Questa lapidaria affermazione fa un po’ da filo conduttore al
recente volume di Francis Fukuyama dedicato alle biotecnologie. In
L’uomo oltre l’uomo, l’autore del discusso “La fine della storia”
cerca di dimostrare che “la minaccia più reale posta delle
biotecnologie contemporanee è costituita dalla possibilità che,
alterando la natura umana, diamo origine ad una nuova fase storica
postumana” (p. 14). Il tono del libro non è improntato allo
sconforto e al disfattismo, traspare semmai un certo scetticismo
verso il futuro radioso promesso dagli apprendisti stregoni. Le
biotecnologie possono essere foriere sia di evidenti benefici sia
di svantaggi latenti, il futuro è aperto: “Saranno le decisioni
politiche che prenderemo nei prossimi anni a proposito del modo di
rapportarci con queste tec-nologie che decideranno se entreremo o
no in un futuro postumano e nel potenziale abisso morale che tale
destino ci prospetta” (p. 27). Ciò che è certo è che lo
sviluppo
delle biotecnologie avrà conseguenze importanti sul quadro
politico del Ventunesimo secolo.
I progressi ottenuti daranno luogo a controversie sull’uguaglianza
tra gli uomini, sulla responsabilità personale, sull’universalità
dei diritti umani.
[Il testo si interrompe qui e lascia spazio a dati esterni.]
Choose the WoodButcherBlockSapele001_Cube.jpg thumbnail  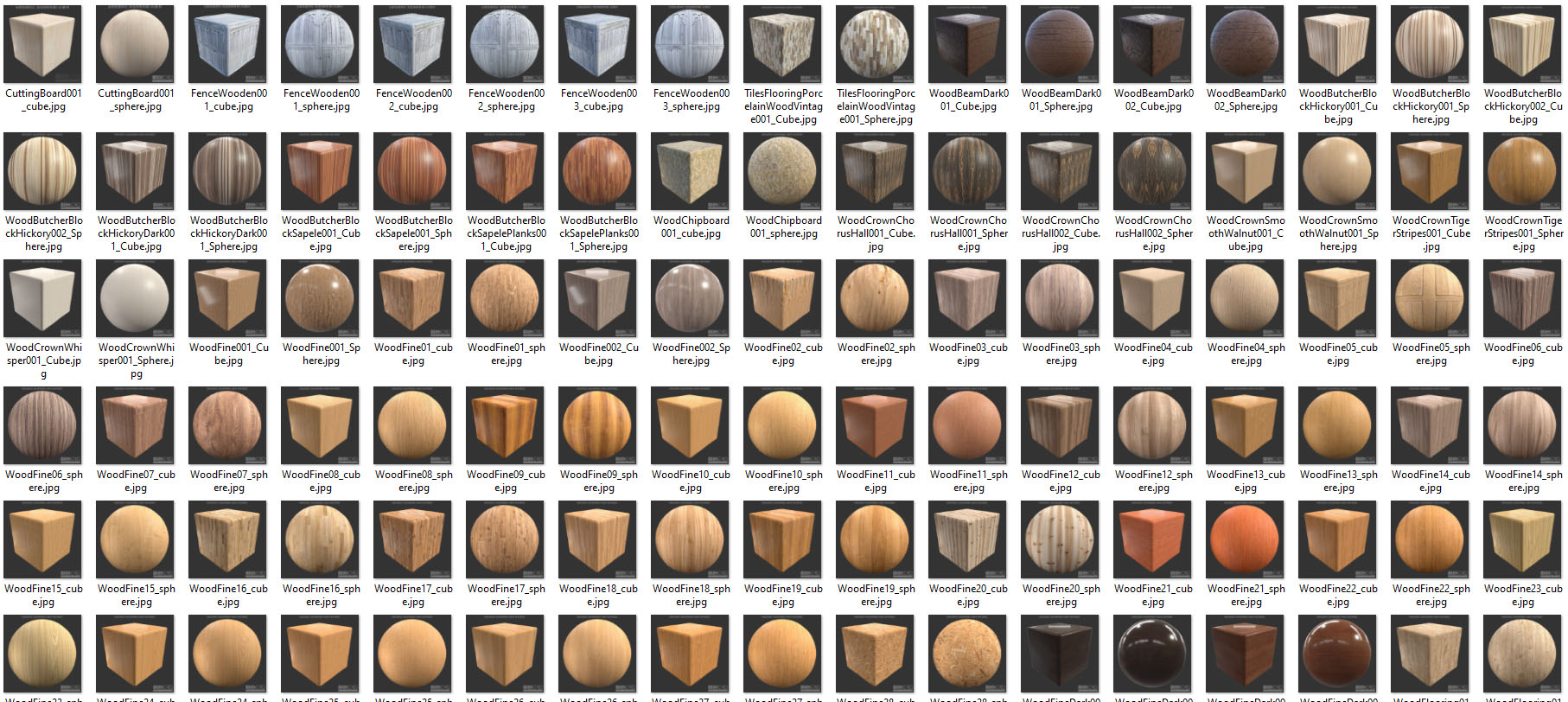click(x=321, y=171)
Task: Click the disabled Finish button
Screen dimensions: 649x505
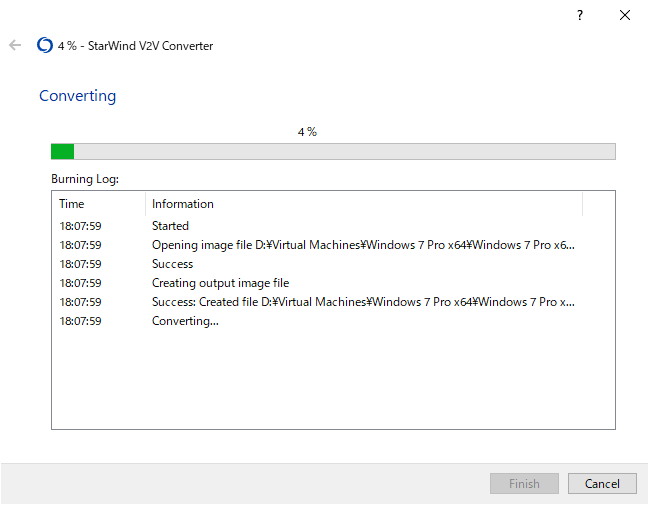Action: pyautogui.click(x=524, y=483)
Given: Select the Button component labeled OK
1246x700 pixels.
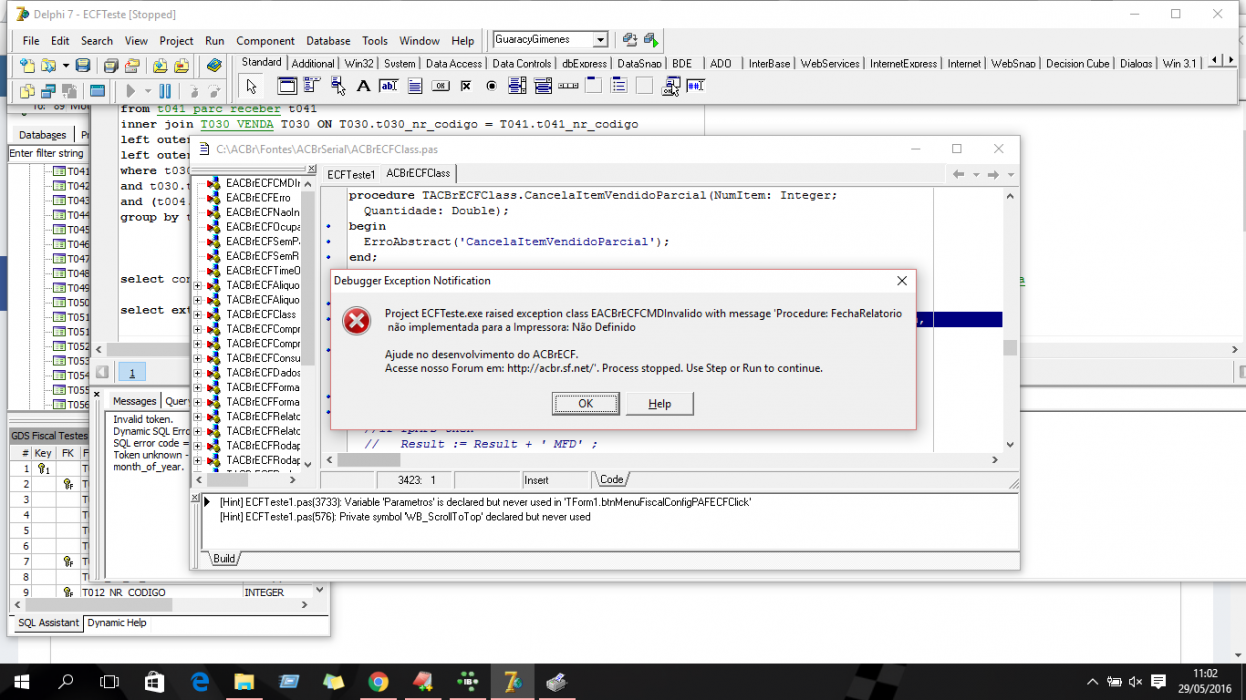Looking at the screenshot, I should 440,86.
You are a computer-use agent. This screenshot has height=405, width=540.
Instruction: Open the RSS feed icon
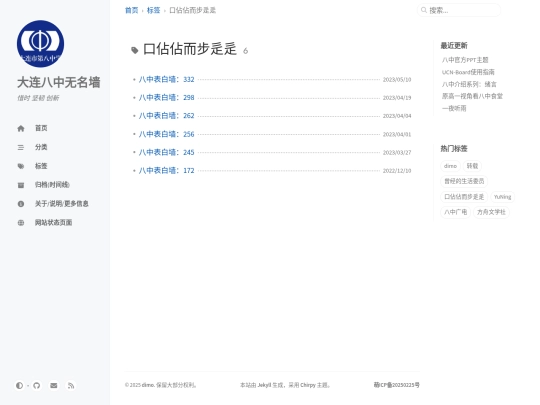tap(71, 385)
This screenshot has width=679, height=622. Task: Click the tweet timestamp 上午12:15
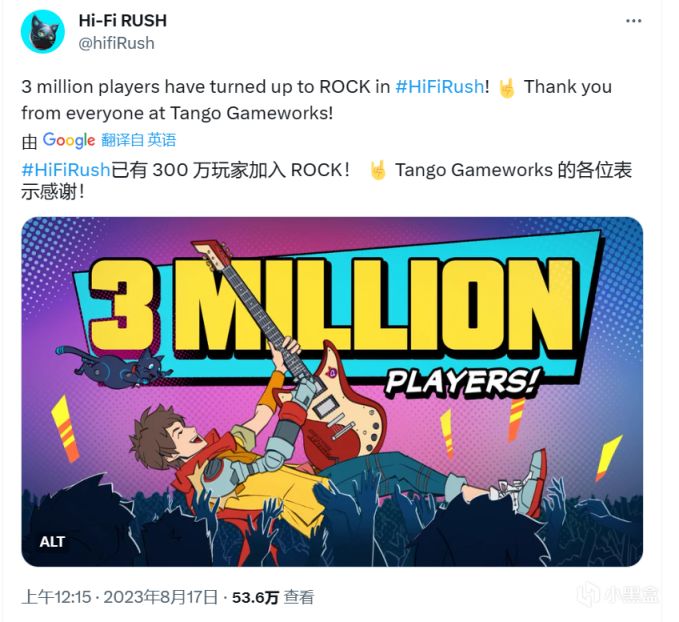56,597
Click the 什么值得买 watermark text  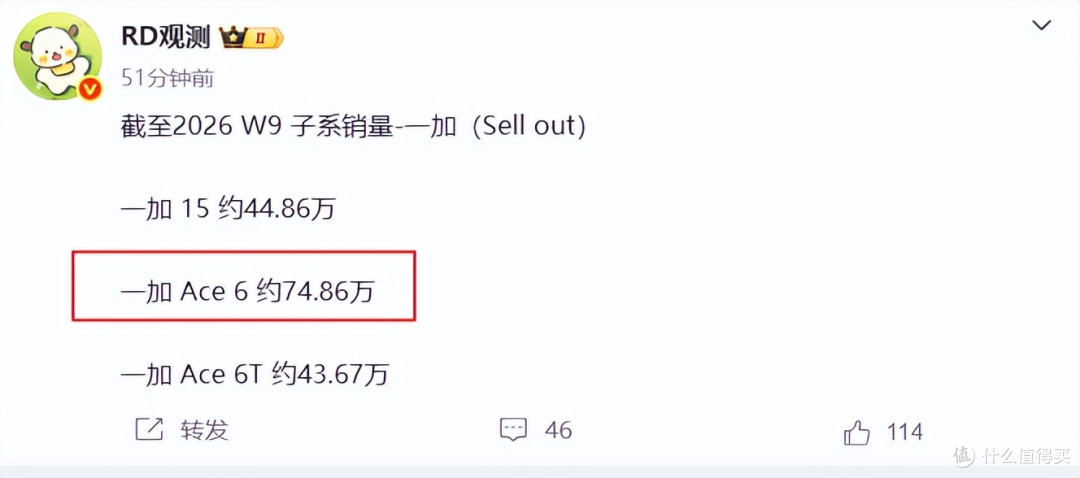(1026, 456)
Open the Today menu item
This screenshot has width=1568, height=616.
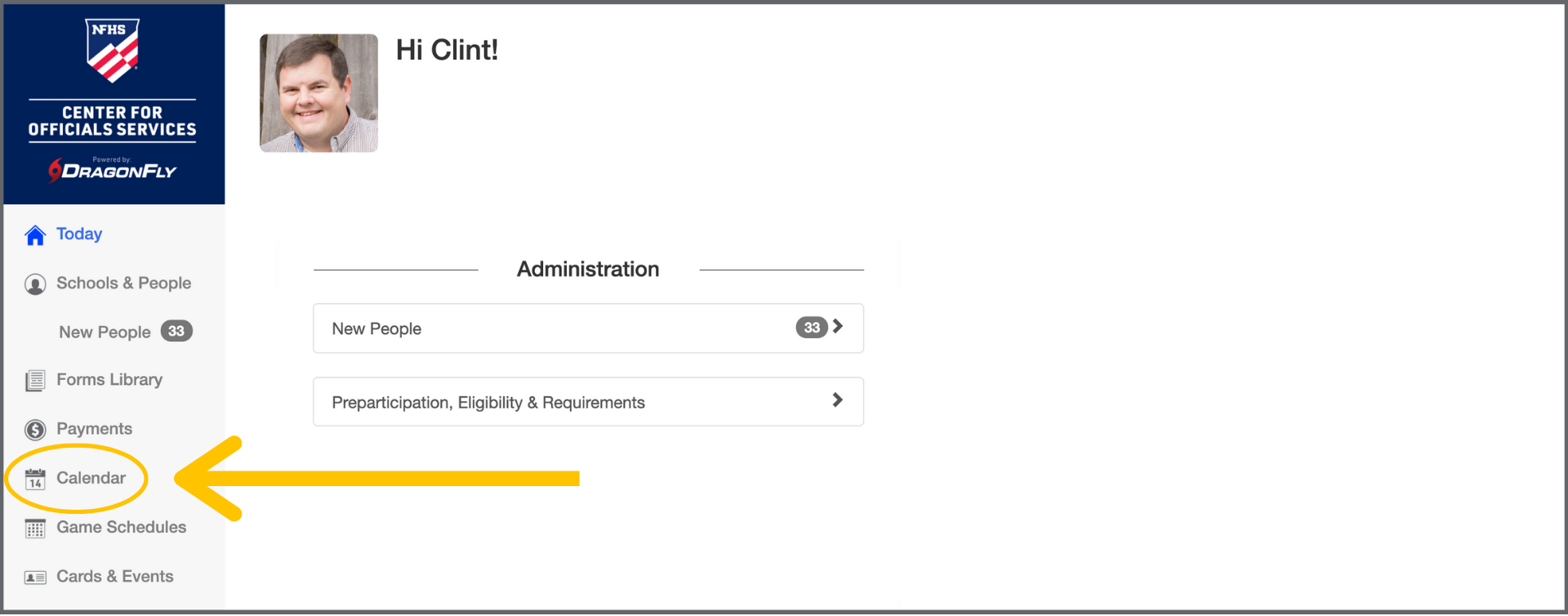pyautogui.click(x=79, y=234)
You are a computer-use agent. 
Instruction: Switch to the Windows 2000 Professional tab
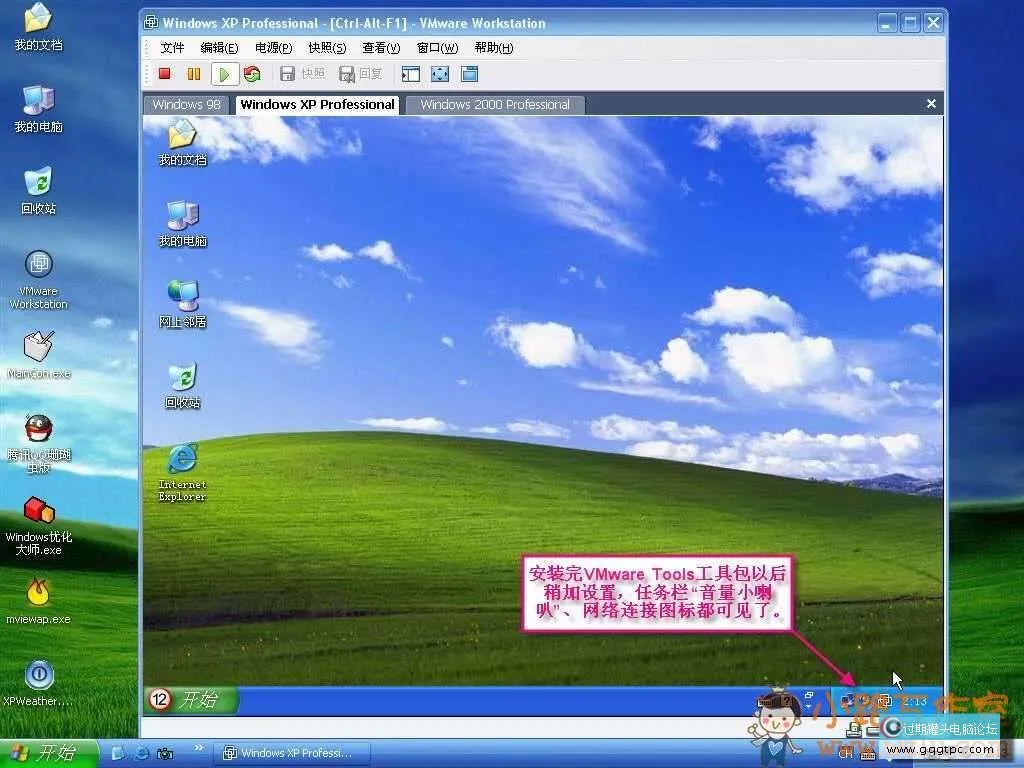tap(494, 104)
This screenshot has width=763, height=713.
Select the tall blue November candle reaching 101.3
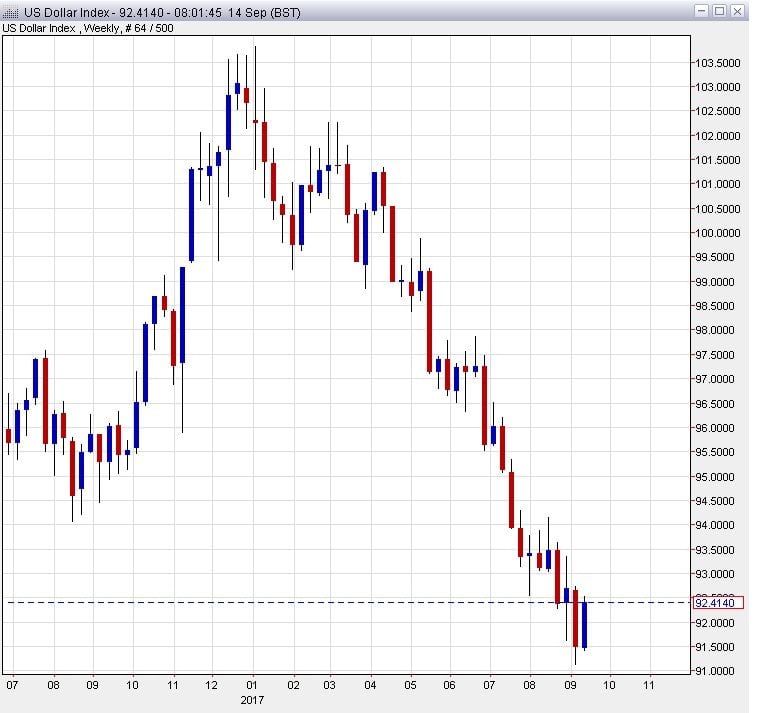click(191, 214)
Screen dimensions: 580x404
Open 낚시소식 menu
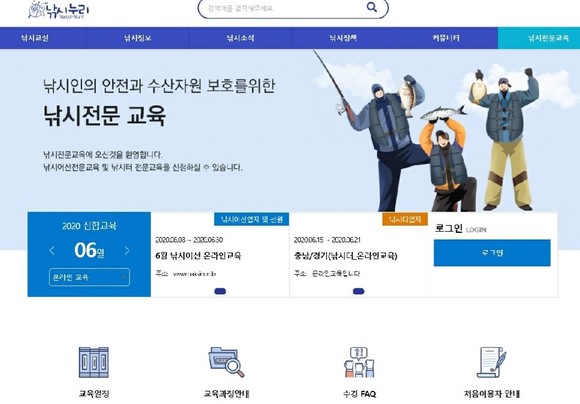pyautogui.click(x=240, y=38)
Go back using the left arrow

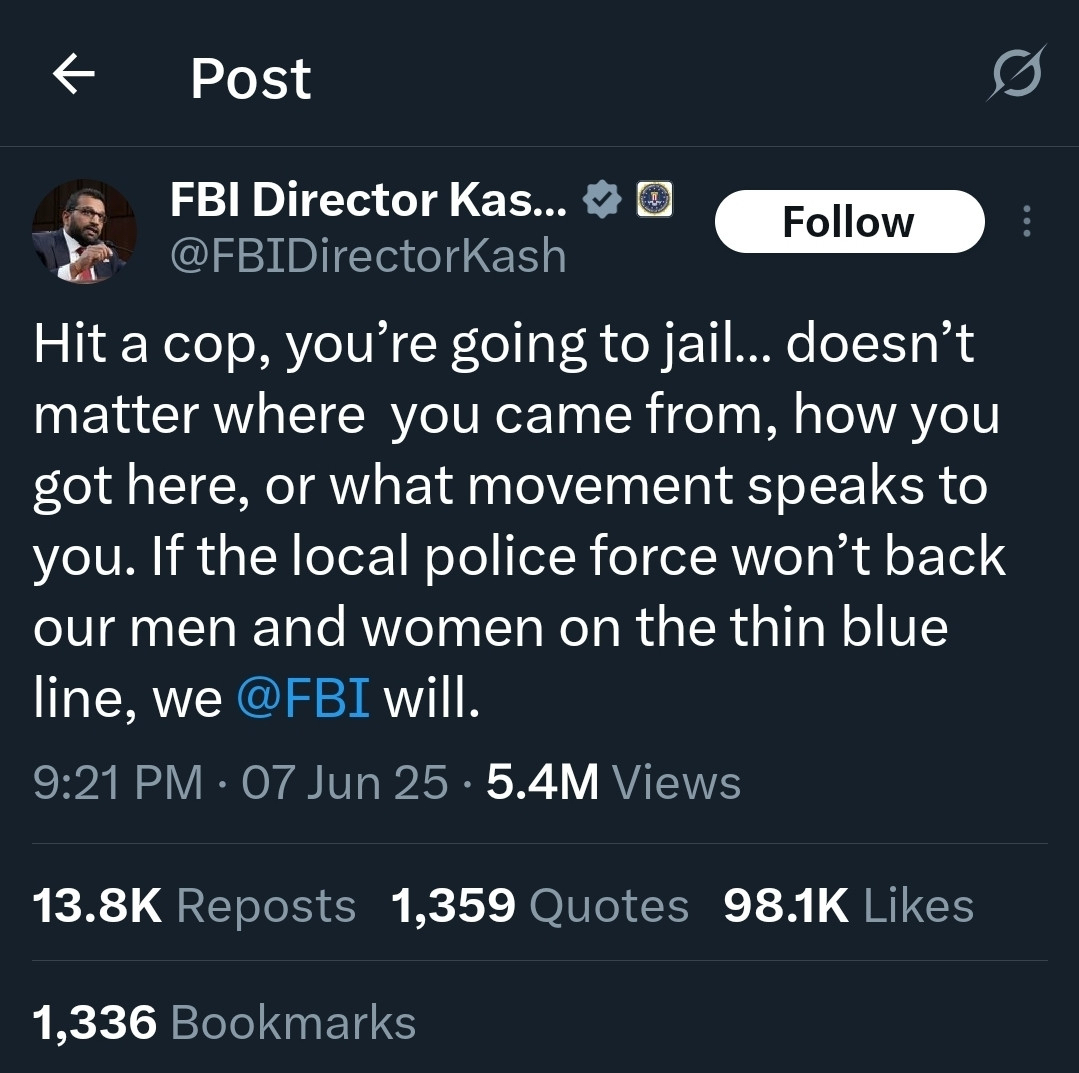pyautogui.click(x=74, y=74)
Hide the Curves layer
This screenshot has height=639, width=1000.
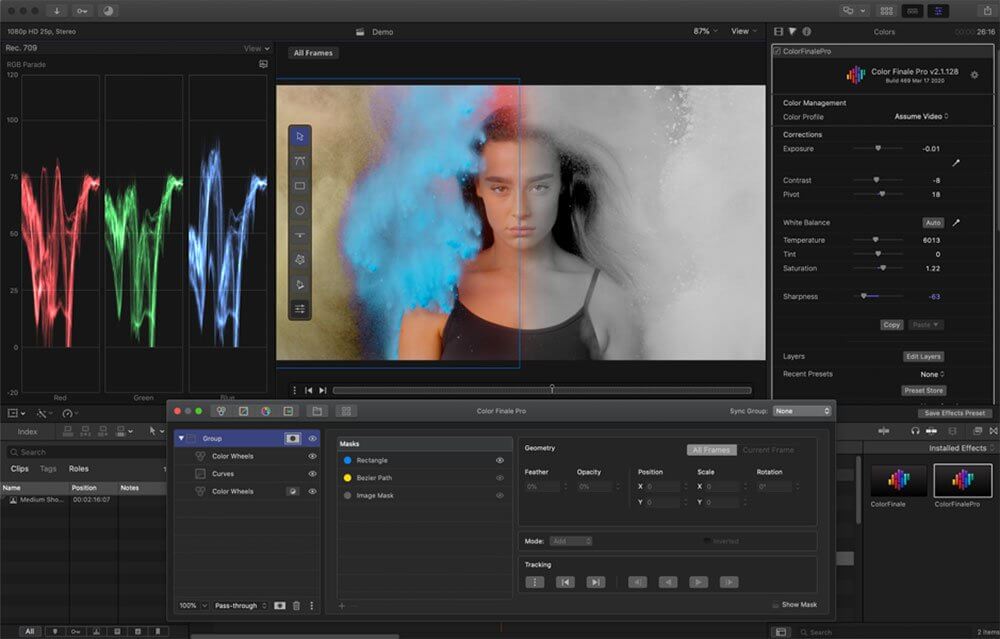[x=312, y=474]
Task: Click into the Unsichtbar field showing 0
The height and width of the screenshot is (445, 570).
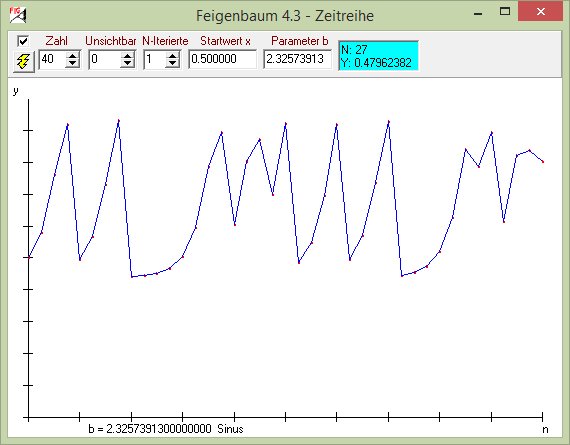Action: 105,59
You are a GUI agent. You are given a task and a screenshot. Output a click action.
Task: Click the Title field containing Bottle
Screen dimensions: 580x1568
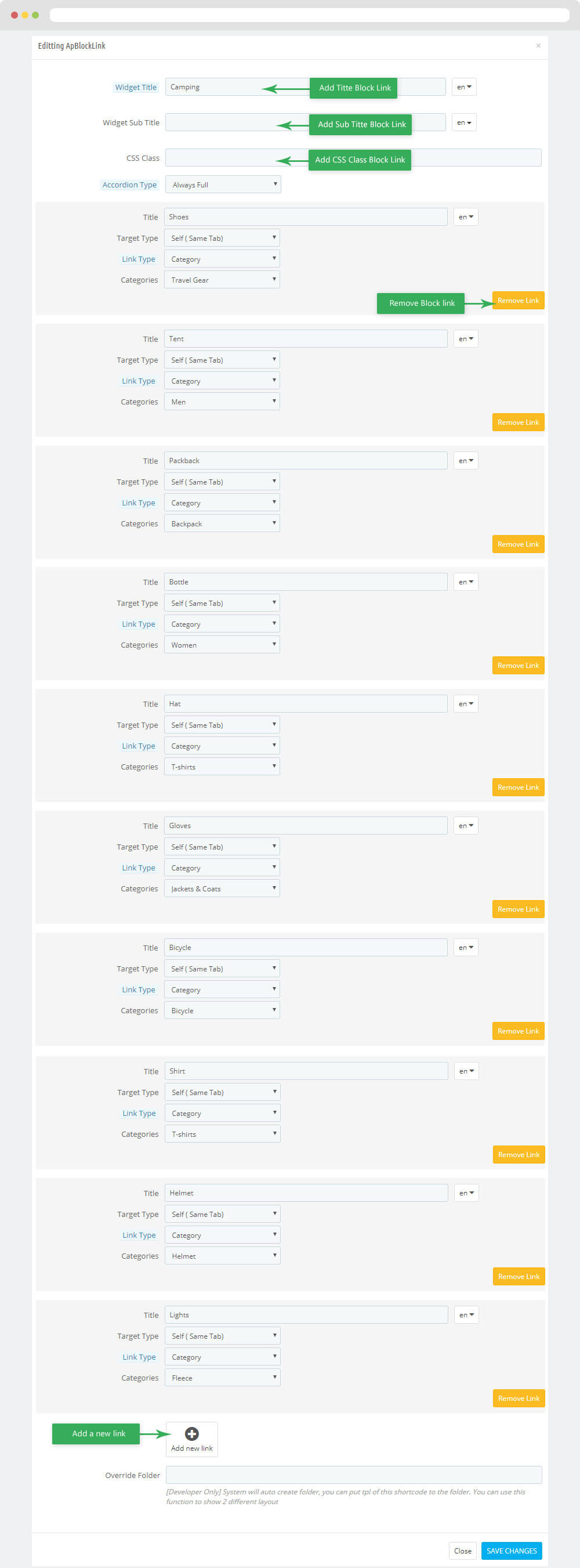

Rivoluzioneranno le gerarchie sociali,
modificheranno la natura delle politiche globali: “Cosa ne sarà
dei diritti politici il giorno in cui, di fatto, saremo in grado
di far nascere alcune persone con la sella sulla schiena e altre
con stivali e speroni?” (p. 17), si chiede in modo provocatorio
l’autore. Nel libro si parla anche del controllo e della modalità
di regolamentazione delle biotecnologie. Fukuyama non ritiene,
infatti, che il perseguimento del progresso scientifico sia da
considerare legittimo per definizione. Riconoscere poi che le
leggi non sono mai pienamente rispettate, non è un’obiezione in
grado di vanificarne la validità e l’opportunità.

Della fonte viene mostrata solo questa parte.